I bet it was a rude awakening for him too –if it’s any comfort.
Jan 31, 2013 @ 13:34:40
Theresa, can’t you see how I handled it. His mom was in the house at the time, so there were witnesses. I wrote it all down so I could use it against him!

Donnell recently posted..Help! I’ve Lost My Noodle
Jan 31, 2013 @ 13:21:20
You thought one of us would say poor guy?! Hell, no! I’d have driven over and throttled him!
I really admire both your imagination and your dedication. I never would have thought it had been stolen out of my house, and I would have waited at least a day before calling anyone.

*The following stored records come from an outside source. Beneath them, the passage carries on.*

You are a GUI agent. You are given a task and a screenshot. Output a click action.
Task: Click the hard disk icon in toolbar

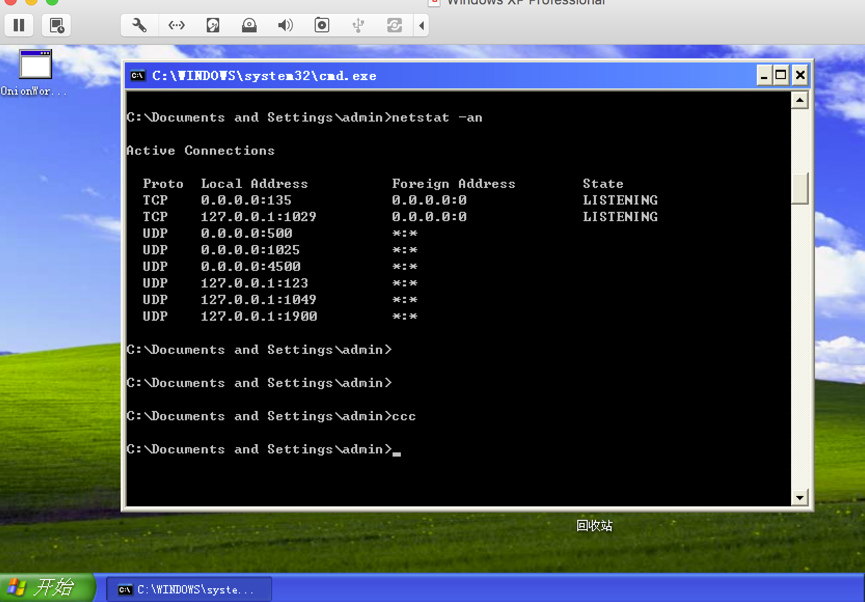pos(213,25)
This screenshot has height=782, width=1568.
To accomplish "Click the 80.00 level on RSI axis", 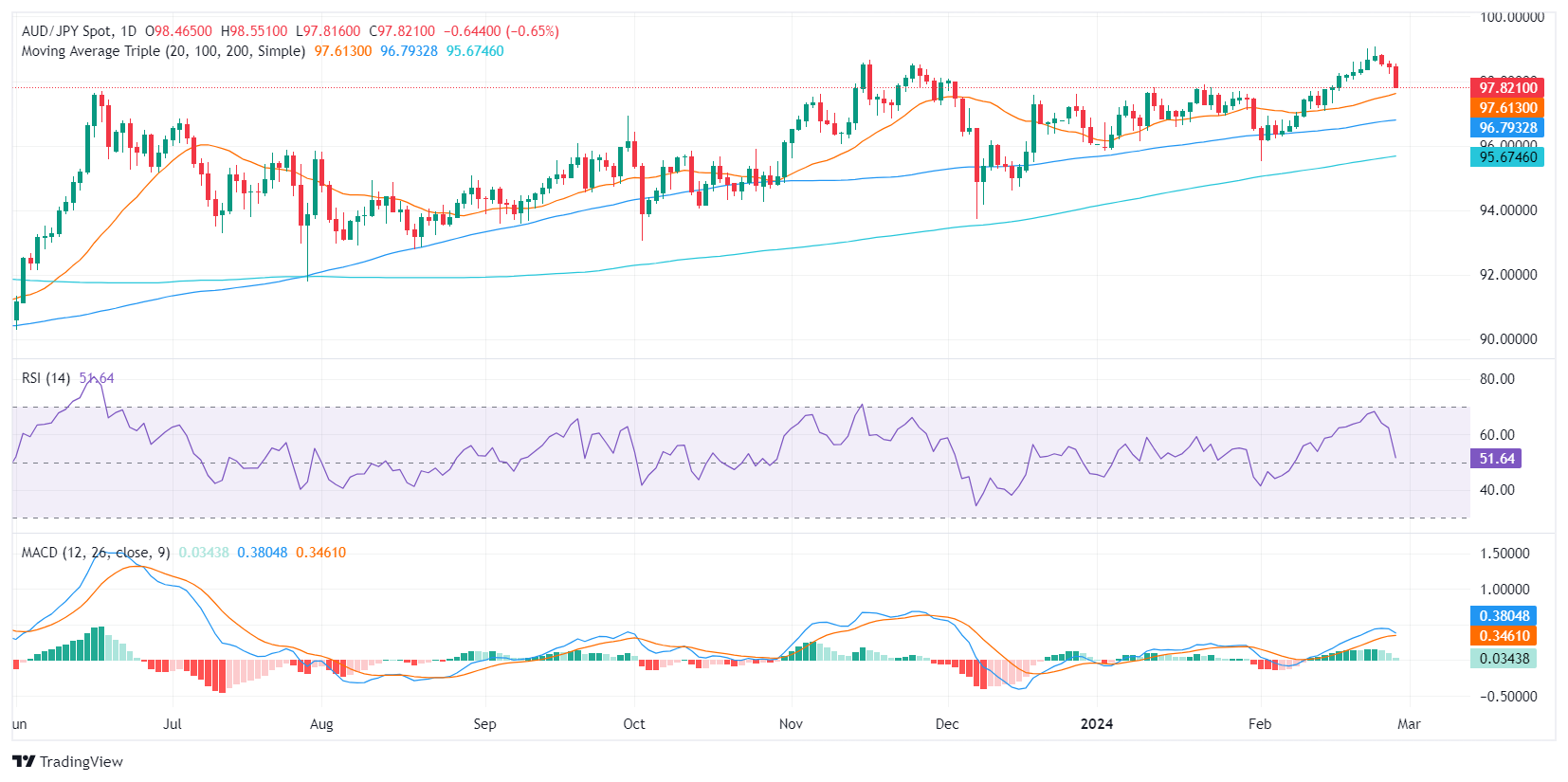I will pos(1497,379).
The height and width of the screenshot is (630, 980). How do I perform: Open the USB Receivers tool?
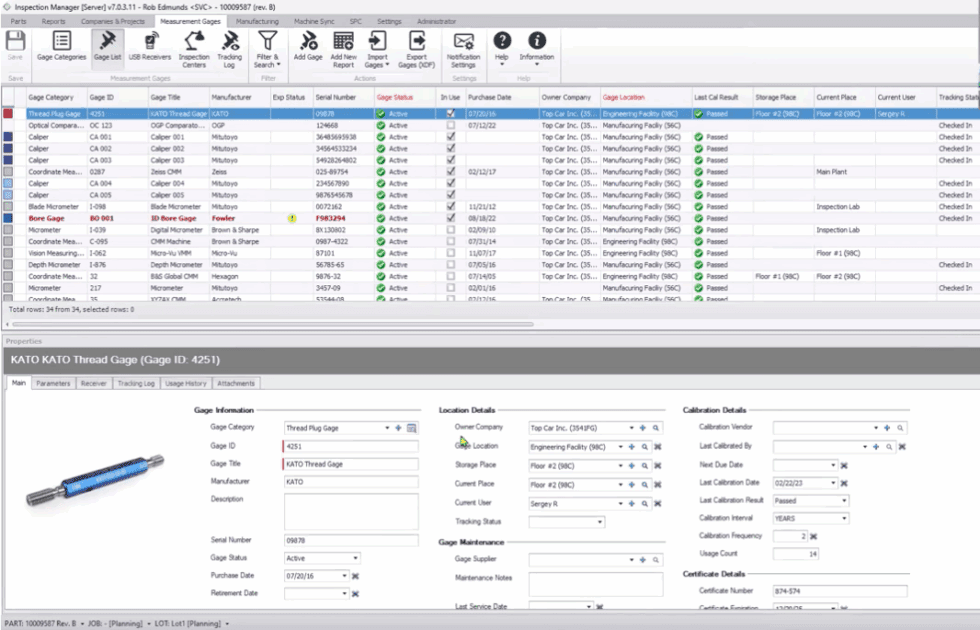click(x=150, y=47)
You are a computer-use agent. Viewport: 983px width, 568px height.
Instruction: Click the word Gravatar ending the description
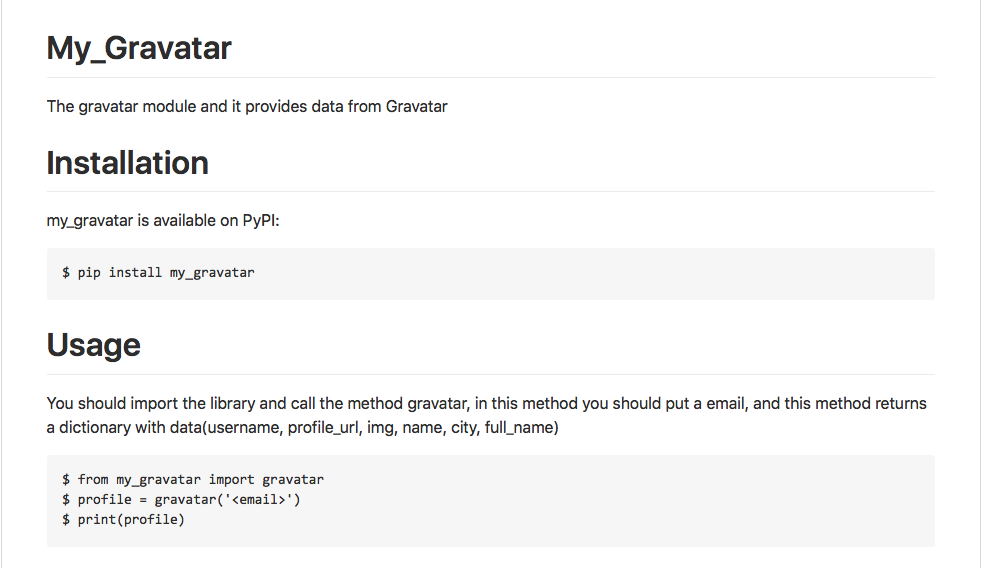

Which would have been horrific if it *had* been stolen! That probably also says something about how much you trust your husband and how little I trust mine. LOL
Natalie J. Damschroder recently posted..Get My Signature on Your E-Books
Jan 31, 2013 @ 13:37:06
Natalie, thanks for being in my camp. There’s that old saying… fool me once…. that was all it took. I learned something about my husband that day. He’s spacey as all get out, and I’ll never take anything pertaining to lost and found at face value again. I’m the panicking sort, and my critique partner also writes romantic suspense, so by the end of that conversation, we were SURE someone had walked in the house. I gotta stop writing this stuff!
Donnell recently posted..Help! I’ve Lost My Noodle
Jan 31, 2013 @ 13:27:21
Oh, Donnell! Why is it when we ladies have something go missing, men are too busy? But heaven forbid they are looking for something. In my house, the entire world stops spinning until item is found. Geesh… And for some reason, hubby always thinks it’s hidden within my stuff. What, so I get a kick out of hiding his things? Seriously? How do the wires connect up there in that hard skull of his? LOL Glad to hear hubby survived too! Bummer he didn’t discover his mistake until after you’d cancelled everything. ;(
Melissa Ohnoutka recently posted..Time to Change the Channel
Jan 31, 2013 @ 13:39:36
LOL. Love it. And you’re exactly right. Lord help us, if their stuff goes missing…Sooo…why are you hiding your hubster’s stuff ?
You know, I can’t divorce my husband and trade him in on a new model… sounds like we’re all married to the same guy in a whole lot of ways. Guess I’ll keep him. He does have his good points.
Donnell recently posted..Help! I’ve Lost My Noodle
Feb 01, 2013 @ 14:17:42
Donnell, Too funny, but all too familiar. Mine took my car keys. Similarly swore he didn’t have them, I must have misplaced them or they were buried in my purse. A couple of hours later, after I took the ‘concierge’ key and got to work late I get a text. Oops, they were in my jacket pocket. We must really love these guys!